CIS 458 Lab 1: OpenSSL Encryption

This lab is to be done individually. Although you may discuss with other students, your answers should be your own.

Part 1: Symmetric encryption with OpenSSL

What to turn in: For this part, turn in answers to the questions.

The openssl program can perform a wide variety of cryptographic operations. It is installed on all computers in the eos lab. Extensive documentation is available through the man pages, and through the program itself.

The openssl enc command is used for encryption and decryption. A full explanation of all of the options for this command is included in the enc man page.

First, let's encrypt a file. You will need to create a small text file to perform these commands on. It only needs to be a few lines of text, enough to be several aes blocks. Make the file more than ten but less than hundreds of lines, or try using the source code to a program you have written. I'll assume it is called testfile.txt.

To encrypt the file using 128 bit aes in electronic codebook mode (each block is encrypted independantly), the command is: openssl enc -aes-128-ecb -in testfile.txt -out testfile.txt.aes -K 'E33202510575DF98CD66D5F35A1915D0' -iv '582221FEB84119C54FC41FBED8E9D778'

While you are not yet expected to understand all the terms used, briefly this command is doing the following:

The key and IV can be any hex string of appropriate length. They are often randomly generated. Use the same key and IV for each command in this section.

  1. You should be able to decrypt the file with a similar command, but including the -d option to decrypt, and making a couple other small changes. What exact command did you use?

You can use the xxd command to get a hex dump of your encrypted file (you will have to pipe the output to another file). Modify one byte somewhere in the middle of the hex dump, then use xxd -r to convert the hex dump back to a binary file. Now, try to decrypt the modified encrypted file.

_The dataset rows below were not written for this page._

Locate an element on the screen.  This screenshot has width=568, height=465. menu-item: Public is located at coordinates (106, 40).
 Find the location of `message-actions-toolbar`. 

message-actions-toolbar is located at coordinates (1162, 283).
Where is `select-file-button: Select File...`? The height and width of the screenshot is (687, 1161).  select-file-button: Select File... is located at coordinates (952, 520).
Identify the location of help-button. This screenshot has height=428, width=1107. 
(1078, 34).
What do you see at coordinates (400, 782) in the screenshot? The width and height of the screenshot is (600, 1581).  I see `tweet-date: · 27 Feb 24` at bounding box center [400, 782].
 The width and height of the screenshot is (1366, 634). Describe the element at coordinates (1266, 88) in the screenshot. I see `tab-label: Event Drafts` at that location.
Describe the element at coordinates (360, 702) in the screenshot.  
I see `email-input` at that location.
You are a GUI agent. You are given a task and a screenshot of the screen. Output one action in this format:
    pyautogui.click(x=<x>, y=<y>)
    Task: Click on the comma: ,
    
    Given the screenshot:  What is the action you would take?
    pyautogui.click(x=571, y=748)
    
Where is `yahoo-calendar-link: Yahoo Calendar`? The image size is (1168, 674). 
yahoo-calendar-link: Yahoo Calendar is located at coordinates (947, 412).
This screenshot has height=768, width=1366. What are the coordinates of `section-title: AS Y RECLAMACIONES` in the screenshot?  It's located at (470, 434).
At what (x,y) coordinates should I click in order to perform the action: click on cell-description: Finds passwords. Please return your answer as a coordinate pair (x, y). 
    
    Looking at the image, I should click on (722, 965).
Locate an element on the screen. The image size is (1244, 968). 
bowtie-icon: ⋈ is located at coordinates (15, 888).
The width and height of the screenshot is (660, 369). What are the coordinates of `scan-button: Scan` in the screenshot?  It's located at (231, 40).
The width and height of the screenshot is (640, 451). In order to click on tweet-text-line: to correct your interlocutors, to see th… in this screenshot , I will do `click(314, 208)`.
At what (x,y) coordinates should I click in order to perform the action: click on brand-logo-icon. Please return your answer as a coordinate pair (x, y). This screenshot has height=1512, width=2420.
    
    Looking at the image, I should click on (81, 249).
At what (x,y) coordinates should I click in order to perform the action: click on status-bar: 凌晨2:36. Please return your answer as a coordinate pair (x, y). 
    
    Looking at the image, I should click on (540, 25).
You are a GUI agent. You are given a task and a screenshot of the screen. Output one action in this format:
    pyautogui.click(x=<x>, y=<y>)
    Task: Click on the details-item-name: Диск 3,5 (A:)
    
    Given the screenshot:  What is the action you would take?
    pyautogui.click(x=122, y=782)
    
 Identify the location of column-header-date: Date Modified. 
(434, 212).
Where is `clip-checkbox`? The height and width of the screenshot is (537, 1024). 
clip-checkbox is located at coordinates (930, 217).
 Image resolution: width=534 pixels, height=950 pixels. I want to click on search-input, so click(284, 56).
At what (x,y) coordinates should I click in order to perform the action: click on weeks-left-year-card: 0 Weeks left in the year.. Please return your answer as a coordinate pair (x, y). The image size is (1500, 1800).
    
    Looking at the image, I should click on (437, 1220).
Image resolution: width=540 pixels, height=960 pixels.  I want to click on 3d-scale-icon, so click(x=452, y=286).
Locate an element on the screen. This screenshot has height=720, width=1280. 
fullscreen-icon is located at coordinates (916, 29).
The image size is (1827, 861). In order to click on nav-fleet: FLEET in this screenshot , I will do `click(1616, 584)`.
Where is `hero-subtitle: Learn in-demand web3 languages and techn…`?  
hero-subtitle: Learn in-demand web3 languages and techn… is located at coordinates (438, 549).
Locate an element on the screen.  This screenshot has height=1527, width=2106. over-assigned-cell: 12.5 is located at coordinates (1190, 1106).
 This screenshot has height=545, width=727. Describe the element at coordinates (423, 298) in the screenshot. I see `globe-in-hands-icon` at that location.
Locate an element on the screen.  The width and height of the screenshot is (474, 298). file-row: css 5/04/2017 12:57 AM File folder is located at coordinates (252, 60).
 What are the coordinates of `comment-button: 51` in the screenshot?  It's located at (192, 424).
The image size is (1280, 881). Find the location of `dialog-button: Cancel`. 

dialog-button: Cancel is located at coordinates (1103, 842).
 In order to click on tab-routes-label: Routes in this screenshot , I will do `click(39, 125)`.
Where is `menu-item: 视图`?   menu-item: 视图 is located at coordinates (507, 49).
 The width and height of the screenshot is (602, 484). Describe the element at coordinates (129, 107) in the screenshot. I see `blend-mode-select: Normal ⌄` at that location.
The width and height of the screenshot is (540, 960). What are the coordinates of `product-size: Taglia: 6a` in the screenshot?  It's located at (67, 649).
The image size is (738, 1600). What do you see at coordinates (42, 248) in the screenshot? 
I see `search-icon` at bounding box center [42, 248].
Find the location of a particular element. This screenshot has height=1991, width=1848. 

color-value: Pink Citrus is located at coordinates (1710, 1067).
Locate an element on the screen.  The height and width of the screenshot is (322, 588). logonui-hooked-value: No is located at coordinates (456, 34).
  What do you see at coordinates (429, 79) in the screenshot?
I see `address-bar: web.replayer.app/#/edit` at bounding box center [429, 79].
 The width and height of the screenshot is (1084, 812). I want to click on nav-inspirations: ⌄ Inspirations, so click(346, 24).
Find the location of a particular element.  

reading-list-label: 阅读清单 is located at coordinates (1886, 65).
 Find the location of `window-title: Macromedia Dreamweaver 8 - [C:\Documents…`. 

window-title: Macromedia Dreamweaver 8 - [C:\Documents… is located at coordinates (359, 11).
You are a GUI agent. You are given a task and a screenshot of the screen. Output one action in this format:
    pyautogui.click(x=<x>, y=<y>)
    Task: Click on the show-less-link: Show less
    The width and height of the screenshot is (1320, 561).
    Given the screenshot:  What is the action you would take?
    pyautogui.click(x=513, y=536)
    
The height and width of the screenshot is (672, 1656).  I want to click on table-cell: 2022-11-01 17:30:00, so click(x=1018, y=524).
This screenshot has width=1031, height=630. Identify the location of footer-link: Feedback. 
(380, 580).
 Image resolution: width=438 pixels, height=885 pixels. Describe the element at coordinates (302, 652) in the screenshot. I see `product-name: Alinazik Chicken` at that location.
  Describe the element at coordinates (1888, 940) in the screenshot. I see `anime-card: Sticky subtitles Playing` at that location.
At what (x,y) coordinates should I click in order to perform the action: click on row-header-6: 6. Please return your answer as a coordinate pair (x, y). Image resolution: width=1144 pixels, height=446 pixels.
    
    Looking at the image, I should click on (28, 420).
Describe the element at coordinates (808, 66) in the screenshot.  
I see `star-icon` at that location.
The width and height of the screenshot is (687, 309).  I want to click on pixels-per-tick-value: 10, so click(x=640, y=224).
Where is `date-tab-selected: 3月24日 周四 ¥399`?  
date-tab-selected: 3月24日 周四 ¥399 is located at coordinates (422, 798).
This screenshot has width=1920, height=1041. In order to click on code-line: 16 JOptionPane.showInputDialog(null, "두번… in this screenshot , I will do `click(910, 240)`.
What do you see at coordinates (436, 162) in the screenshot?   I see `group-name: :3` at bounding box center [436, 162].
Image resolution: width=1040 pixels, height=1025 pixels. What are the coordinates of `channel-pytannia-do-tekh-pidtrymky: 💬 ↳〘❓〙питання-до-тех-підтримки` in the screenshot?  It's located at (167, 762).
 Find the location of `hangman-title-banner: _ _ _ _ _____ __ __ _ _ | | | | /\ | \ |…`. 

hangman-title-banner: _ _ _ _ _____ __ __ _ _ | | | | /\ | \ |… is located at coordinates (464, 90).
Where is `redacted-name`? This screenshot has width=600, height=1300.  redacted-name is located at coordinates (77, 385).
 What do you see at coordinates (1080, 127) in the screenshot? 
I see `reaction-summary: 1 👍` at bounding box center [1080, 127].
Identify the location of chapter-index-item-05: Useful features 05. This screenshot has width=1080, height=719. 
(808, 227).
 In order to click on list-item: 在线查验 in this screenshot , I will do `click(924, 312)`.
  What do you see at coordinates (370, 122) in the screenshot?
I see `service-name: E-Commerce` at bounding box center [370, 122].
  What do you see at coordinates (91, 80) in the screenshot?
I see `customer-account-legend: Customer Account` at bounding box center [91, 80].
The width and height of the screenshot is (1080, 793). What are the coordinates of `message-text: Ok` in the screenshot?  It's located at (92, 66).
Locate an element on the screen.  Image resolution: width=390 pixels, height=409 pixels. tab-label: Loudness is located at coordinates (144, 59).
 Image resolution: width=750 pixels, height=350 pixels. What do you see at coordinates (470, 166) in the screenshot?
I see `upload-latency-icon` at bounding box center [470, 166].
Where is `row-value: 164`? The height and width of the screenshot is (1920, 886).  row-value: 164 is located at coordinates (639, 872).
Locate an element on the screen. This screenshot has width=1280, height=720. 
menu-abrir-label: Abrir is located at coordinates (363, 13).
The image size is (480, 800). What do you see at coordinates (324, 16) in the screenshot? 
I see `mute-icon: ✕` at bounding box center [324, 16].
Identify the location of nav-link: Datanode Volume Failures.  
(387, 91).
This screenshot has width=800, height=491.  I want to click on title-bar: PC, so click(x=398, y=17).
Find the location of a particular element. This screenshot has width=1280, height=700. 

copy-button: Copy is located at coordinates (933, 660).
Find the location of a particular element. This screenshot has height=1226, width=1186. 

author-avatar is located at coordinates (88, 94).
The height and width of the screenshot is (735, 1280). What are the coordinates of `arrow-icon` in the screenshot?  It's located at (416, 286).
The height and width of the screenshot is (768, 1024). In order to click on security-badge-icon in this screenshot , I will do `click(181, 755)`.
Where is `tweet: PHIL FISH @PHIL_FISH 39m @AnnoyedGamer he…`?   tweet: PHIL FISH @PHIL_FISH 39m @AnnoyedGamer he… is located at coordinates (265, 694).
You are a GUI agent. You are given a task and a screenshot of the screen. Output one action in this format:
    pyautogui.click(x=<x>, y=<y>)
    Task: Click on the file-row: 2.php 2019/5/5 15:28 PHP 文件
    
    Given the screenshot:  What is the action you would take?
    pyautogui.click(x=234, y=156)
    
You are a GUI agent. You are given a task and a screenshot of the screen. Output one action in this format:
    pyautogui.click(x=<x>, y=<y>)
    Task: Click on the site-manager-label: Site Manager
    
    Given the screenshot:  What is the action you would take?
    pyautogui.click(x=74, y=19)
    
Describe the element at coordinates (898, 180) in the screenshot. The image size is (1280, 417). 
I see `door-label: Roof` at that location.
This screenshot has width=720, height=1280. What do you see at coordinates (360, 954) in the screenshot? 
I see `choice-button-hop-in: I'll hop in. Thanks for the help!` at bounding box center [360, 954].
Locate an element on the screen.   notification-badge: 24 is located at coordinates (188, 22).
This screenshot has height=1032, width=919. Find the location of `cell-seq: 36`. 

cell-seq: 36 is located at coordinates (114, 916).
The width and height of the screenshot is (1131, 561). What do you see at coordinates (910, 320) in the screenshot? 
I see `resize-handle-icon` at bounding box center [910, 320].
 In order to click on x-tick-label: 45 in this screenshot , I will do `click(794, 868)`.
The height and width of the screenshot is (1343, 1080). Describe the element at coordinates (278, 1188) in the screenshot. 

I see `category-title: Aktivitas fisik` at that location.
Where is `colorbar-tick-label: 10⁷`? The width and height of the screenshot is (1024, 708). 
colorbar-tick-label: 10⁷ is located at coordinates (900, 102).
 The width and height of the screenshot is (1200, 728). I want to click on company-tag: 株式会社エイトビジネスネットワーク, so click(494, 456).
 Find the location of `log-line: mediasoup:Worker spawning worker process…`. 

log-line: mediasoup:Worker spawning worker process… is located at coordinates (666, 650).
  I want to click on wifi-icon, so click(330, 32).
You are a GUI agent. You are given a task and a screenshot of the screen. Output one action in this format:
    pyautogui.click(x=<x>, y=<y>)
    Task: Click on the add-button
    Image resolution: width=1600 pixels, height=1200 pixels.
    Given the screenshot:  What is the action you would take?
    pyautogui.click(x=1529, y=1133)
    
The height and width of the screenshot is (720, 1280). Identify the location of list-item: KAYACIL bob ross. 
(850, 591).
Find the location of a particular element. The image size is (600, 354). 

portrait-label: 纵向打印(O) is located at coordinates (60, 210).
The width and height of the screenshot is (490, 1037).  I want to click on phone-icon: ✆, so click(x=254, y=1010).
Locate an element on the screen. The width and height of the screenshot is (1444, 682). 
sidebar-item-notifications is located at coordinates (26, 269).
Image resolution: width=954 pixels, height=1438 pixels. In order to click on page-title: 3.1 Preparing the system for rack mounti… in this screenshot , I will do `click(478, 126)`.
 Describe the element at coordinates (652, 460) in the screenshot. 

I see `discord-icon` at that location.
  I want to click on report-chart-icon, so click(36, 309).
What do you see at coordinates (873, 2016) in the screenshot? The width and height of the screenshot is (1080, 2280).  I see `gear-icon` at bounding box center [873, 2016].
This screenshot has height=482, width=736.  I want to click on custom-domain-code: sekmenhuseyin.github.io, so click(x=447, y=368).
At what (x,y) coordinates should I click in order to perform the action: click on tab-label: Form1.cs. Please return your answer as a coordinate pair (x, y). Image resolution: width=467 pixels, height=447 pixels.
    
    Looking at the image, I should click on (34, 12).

  1. What is the extent of the effect of the ciphertext modification on the plaintext? Explain your observations.
  2. Can you figure out a way to change the ciphertext to produce a desired (specific) modified plaintext on decryption? If so, explain how. If not, explain why this is difficult to do.

Now, make a copy of your plaintext, but try changing (replacing, not adding or deleting) a couple characters in the middle of it. Encrypt the modified version, and compare the result with the encrypted original version (it may be easier to compare hex dumps of each).

  1. How does the ciphertext (encrypted file) from this encrption differ from the ciphertext based on the original plaintext (what is the extent of the differences)?
  2. Repeat the above exercise, only this time encrypting and decrypting using aes-128-cbc. What differences do you observe in your results? Does this difference seem important for security? It will be explained in lecture.

Part 2: Public key encryption with OpenSSL

What to turn in: A listing of the exact commands you used to accomplish the tasks below.

Now that you have some experience with openssl, I will provide less details. It will be up to you to figure out the exact commands. This time we are using public key cryptography. This is only designed to operate on a small amount of data, so run it on a very small file.

Complete the following tasks:

  1. Generate a RSA private key and save it to a file. The command you should be using is openssl genrsa
  2. Generate and save a corresponding RSA public key. The command needed here is openssl rsa
  3. Encrypt a file using your RSA public key. The command needed is openssl rsautl
  4. Decrypt the file using your RSA private key. Verify that the output matches the original.